**Task goal**
What are the lines from the one with "You are a GUI" through the end of the records below, written out exactly and without the pictures?

[Saved data entries]
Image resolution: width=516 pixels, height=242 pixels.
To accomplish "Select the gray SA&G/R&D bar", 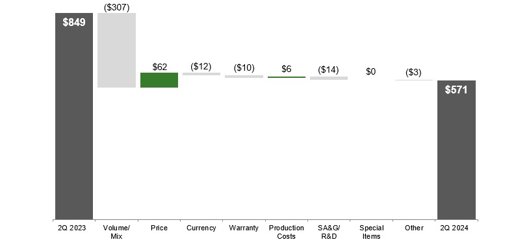I will point(329,78).
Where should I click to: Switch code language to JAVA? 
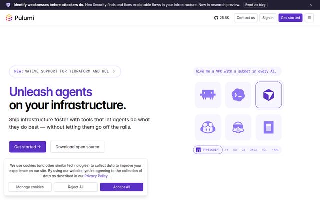254,150
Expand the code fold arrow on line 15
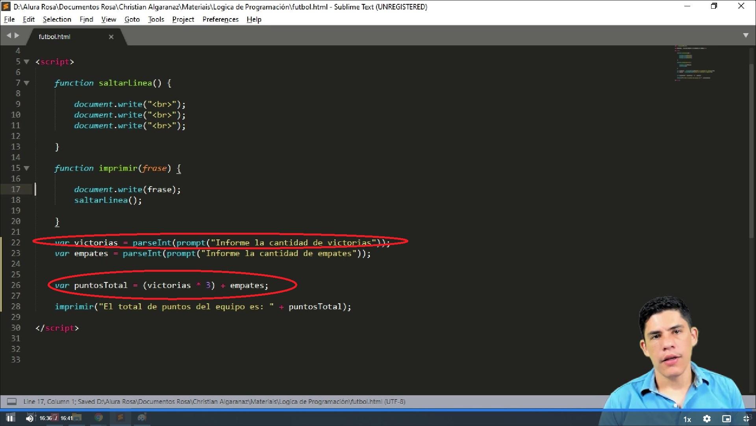Image resolution: width=756 pixels, height=426 pixels. [x=27, y=168]
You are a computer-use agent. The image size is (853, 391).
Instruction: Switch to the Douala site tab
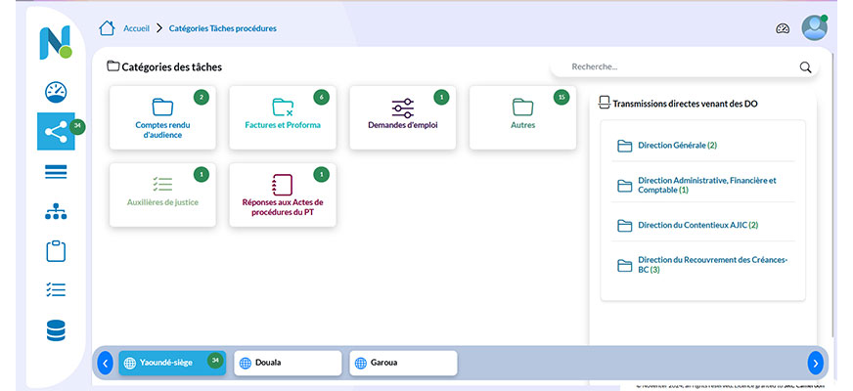pos(288,363)
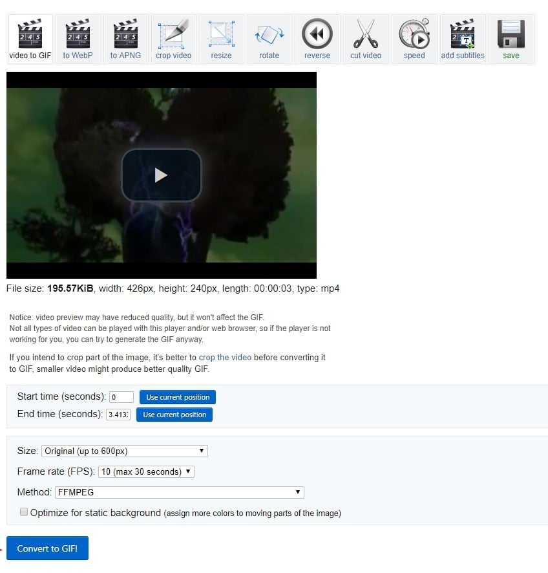Viewport: 548px width, 573px height.
Task: Open the to APNG converter
Action: coord(125,39)
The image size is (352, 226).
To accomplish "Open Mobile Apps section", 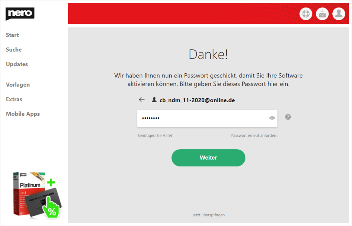I will (23, 114).
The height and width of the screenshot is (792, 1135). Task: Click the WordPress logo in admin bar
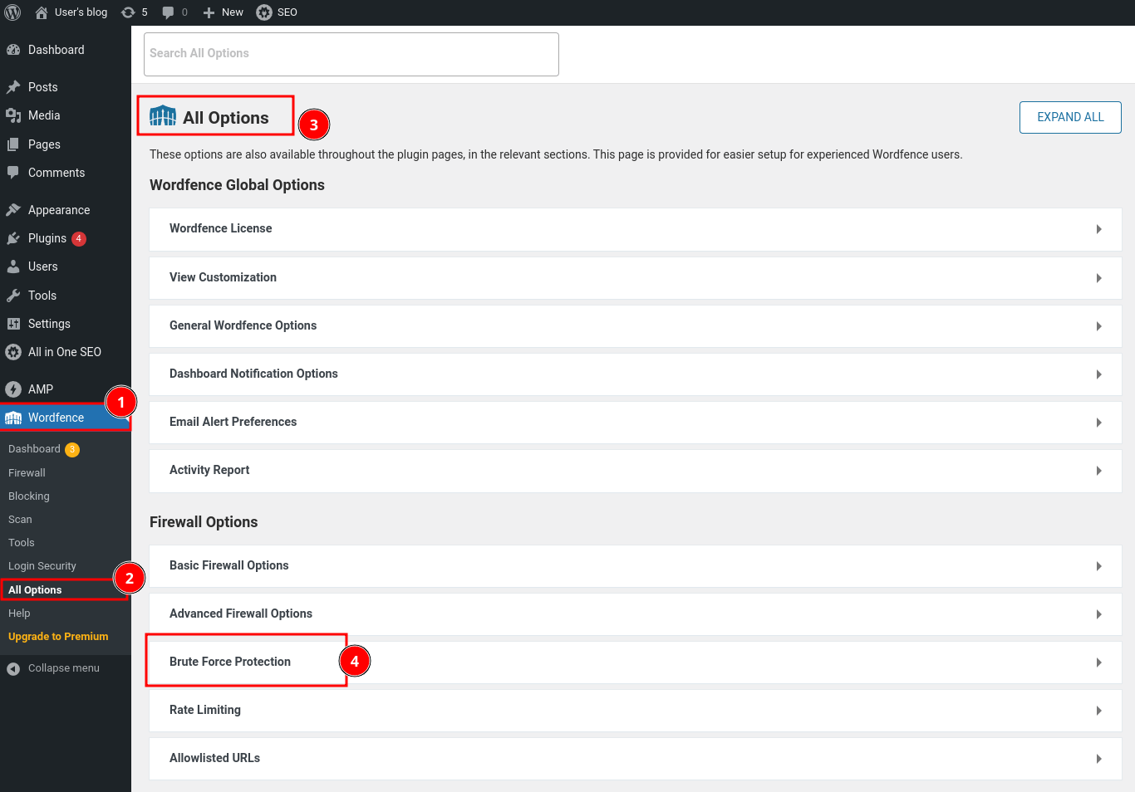point(13,12)
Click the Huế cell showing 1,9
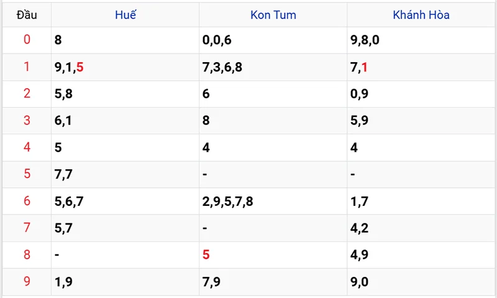The width and height of the screenshot is (497, 298). click(x=63, y=282)
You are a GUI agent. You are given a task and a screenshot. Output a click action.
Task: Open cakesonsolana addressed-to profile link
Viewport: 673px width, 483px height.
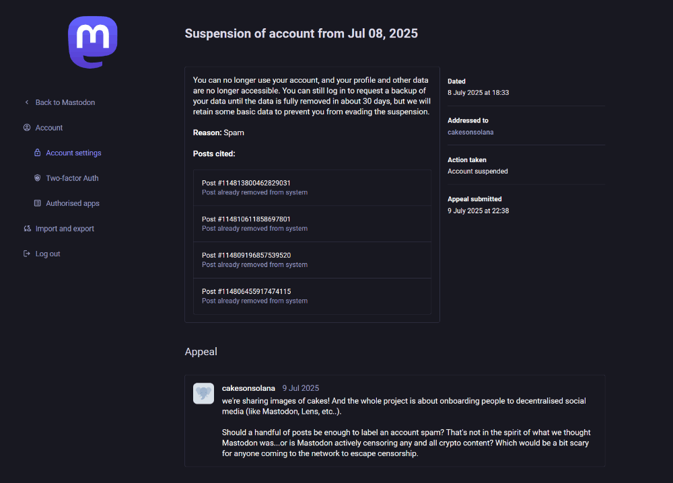(470, 132)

**Result of the task**
You are a GUI agent. You are given a task and a screenshot. Output a click action.
Task: Open cakesonsolana addressed-to profile link
Viewport: 673px width, 483px height.
(470, 132)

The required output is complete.